Problem requirements: Write out the lines starting at the one that holds "Open Safari privacy shield report" and ending with the final line of the data, exactly and with no others.

Dataset:
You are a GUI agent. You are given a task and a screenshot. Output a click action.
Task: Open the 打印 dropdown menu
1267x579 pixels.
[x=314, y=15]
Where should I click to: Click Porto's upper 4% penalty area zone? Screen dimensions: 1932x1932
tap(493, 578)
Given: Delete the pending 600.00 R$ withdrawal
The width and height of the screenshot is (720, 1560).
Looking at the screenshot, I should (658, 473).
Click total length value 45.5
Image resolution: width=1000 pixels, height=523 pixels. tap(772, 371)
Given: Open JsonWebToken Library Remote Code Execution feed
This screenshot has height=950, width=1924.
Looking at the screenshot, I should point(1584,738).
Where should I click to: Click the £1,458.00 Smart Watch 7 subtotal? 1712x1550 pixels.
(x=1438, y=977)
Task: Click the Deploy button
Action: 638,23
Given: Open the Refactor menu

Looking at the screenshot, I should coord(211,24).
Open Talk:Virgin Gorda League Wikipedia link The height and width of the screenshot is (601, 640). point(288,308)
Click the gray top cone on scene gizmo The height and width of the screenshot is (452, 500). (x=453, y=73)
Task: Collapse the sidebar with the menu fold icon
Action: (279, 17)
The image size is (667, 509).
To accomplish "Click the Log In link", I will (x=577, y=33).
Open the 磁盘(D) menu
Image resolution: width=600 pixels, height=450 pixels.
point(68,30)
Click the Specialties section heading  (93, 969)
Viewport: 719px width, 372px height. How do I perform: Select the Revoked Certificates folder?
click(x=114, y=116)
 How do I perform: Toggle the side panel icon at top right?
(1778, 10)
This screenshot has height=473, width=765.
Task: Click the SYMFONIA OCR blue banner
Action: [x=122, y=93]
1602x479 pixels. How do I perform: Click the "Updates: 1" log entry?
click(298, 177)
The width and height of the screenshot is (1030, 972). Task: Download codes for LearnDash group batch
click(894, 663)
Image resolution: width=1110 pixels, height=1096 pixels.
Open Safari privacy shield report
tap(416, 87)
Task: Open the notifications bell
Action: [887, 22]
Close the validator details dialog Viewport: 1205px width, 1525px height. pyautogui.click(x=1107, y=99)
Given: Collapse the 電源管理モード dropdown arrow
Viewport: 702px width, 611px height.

Expected answer:
Open Safari privacy shield report
tap(416, 87)
Task: Open the notifications bell
Action: [887, 22]
Close the validator details dialog Viewport: 1205px width, 1525px height. pyautogui.click(x=1107, y=99)
Given: Collapse the 電源管理モード dropdown arrow
Viewport: 702px width, 611px height.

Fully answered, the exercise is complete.